Study Identifies 29 New Acne Risk Genes

February 17, 2022

The new findings may open up new avenues of treatment and help clinicians identify individuals at high risk of severe acne

Researchers have identified 29 regions of the genome that influence acne.

The new findings may open up new avenues of treatment and help clinicians identify individuals at high risk of severe acne. The research is published in Nature Communications.

To arrive at their findings, researchers analyzed nine genome wide association study datasets from patients around the world. These studies involved scanning the whole genomes 20,165 people who had acne and 595,231 people who did not.

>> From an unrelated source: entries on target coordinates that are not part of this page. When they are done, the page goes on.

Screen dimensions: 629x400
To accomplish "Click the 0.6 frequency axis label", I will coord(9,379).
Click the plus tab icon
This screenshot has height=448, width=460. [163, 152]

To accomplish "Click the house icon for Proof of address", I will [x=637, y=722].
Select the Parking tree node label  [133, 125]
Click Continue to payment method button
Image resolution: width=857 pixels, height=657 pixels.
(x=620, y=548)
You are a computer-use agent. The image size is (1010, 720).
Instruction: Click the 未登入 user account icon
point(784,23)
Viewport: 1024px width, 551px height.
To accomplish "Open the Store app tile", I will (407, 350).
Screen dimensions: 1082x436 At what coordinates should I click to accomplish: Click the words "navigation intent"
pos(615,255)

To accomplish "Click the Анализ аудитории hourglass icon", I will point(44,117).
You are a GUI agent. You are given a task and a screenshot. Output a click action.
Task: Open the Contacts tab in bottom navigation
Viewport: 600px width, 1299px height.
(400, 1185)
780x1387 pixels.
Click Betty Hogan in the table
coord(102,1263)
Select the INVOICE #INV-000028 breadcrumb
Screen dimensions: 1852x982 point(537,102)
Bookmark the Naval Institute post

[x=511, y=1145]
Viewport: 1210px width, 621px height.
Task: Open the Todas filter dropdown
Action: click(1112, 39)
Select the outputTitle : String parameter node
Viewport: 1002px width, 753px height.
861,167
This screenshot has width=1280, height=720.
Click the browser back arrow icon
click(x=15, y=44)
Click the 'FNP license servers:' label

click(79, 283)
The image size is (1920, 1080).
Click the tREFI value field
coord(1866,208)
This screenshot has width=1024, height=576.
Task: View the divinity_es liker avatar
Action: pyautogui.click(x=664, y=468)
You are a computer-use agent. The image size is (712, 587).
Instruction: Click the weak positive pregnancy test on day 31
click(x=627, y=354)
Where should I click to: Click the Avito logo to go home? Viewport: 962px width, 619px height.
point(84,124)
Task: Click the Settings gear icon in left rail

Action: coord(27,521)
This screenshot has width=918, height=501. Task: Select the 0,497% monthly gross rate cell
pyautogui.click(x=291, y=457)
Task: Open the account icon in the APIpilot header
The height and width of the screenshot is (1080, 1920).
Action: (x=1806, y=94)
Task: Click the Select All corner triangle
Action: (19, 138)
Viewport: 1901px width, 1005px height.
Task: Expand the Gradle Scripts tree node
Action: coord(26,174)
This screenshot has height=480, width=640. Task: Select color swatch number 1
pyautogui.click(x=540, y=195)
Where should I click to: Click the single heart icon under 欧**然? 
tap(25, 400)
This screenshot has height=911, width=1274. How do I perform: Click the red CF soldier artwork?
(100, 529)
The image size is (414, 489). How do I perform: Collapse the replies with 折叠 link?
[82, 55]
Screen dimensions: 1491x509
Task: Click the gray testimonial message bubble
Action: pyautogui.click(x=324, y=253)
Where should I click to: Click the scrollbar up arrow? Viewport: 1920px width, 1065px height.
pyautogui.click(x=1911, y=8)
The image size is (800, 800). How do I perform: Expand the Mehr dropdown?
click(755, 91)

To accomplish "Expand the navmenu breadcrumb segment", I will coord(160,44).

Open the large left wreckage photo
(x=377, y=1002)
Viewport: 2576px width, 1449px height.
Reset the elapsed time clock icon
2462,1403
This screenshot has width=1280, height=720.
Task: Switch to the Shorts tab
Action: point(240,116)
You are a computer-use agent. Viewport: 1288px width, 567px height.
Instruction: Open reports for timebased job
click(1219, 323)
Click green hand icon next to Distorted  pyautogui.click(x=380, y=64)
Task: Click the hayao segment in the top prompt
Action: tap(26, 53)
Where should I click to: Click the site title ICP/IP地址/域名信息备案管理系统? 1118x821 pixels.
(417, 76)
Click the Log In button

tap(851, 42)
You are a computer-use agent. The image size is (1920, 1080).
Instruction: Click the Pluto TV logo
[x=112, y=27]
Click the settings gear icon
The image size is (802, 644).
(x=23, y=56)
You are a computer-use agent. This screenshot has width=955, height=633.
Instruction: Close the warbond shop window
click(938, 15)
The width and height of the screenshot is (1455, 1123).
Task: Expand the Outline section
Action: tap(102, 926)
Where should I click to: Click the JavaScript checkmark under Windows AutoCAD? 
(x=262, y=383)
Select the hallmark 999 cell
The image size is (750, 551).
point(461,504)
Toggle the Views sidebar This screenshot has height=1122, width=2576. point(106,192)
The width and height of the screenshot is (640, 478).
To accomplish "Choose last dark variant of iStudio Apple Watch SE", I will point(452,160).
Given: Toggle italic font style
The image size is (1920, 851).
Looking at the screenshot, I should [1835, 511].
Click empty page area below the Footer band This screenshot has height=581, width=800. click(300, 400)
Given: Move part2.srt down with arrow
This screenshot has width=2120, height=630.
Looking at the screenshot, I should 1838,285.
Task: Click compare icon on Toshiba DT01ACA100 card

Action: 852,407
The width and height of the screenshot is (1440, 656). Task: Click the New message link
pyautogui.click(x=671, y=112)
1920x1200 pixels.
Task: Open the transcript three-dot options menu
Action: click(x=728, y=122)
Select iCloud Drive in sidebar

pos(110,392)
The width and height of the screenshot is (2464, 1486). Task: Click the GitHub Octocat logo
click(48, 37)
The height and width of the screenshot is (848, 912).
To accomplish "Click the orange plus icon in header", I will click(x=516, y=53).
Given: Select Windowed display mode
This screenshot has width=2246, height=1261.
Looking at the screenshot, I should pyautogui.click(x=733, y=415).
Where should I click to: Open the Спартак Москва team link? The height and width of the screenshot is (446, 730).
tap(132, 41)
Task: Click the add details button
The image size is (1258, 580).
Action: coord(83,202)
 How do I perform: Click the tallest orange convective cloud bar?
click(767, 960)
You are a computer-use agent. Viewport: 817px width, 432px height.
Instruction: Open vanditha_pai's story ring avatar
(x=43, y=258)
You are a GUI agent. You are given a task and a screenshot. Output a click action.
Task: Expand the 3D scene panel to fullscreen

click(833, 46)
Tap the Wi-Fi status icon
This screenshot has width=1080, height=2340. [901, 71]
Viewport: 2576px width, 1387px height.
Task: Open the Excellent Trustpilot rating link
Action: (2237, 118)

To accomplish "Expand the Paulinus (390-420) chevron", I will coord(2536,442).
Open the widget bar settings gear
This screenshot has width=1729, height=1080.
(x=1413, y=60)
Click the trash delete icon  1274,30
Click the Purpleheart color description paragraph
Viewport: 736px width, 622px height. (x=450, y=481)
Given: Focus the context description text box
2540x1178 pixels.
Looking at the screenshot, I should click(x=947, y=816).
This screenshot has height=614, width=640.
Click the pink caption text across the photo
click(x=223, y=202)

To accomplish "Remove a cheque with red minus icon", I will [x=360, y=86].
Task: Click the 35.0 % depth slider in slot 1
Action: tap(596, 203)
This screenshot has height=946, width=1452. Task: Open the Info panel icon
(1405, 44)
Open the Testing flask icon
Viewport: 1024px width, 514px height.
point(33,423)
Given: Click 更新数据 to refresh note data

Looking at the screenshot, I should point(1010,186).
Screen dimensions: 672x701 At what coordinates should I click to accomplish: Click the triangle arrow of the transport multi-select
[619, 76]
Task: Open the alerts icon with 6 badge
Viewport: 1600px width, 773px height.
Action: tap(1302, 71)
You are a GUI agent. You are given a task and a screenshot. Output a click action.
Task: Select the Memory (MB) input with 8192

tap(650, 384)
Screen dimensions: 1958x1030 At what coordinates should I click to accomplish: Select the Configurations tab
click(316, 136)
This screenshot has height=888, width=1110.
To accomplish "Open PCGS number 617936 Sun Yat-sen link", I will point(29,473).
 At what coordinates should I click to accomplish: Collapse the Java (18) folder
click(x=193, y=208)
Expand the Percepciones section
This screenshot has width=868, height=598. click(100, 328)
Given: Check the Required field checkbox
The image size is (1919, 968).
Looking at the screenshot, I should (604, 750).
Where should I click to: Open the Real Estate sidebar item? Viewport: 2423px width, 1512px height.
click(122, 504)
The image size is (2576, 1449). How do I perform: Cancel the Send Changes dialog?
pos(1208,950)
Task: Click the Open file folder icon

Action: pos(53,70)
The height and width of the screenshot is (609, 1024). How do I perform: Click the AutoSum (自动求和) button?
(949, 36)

The study identified 29 new genetic variants that are more common in people with acne. It also confirmed 14 of the 17 variants already known to be associated with the condition. This brings the total number of known variants to 46.

 “Despite major treatment advances in other skin conditions, progress in acne has been limited. As well as suffering from the symptoms of acne, individuals describe consequent profound, negative impacts on their psychological and social wellbeing. It’s exciting that this work opens up potential avenues to find treatments for them,” says Catherine Smith, a professor of dermatology and therapeutics at St John's Institute of Dermatology at Guy’s and St Thomas in London. 

A number of genes were identified that are common in people with acne and are also linked to other skin and hair conditions. The team believes this will help to understand the causes of acne, which could be a mix of factors.

 “We know that the causes of acne are complicated, with a mix of biological factors such as genetics and hormones, and environmental factors. Understanding the genetics of the condition will help us to disentangle some of these causes and find the best way to treat the condition. This is a really promising area for further study, and opens up a lot of avenues for research,” says Michael Simpson, head of the genomic medicine group at King’s College London. 

The research also found a link between the genetic risk of acne and disease severity. Individuals who have the highest genetic risk are more likely to have severe disease. While further research is required, this finding raises the potential to identify individuals at risk of severe disease for early intervention.